(Data items)
== Segment start ==
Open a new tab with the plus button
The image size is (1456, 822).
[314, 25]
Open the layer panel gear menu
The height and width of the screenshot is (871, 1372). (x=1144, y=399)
== Segment end ==
• _YOUR ASSIGNMENT_:
Put down each entry again, unchanged and complete.

• _TASK RESULT_:
Open a new tab with the plus button
The image size is (1456, 822).
[314, 25]
Open the layer panel gear menu
The height and width of the screenshot is (871, 1372). (x=1144, y=399)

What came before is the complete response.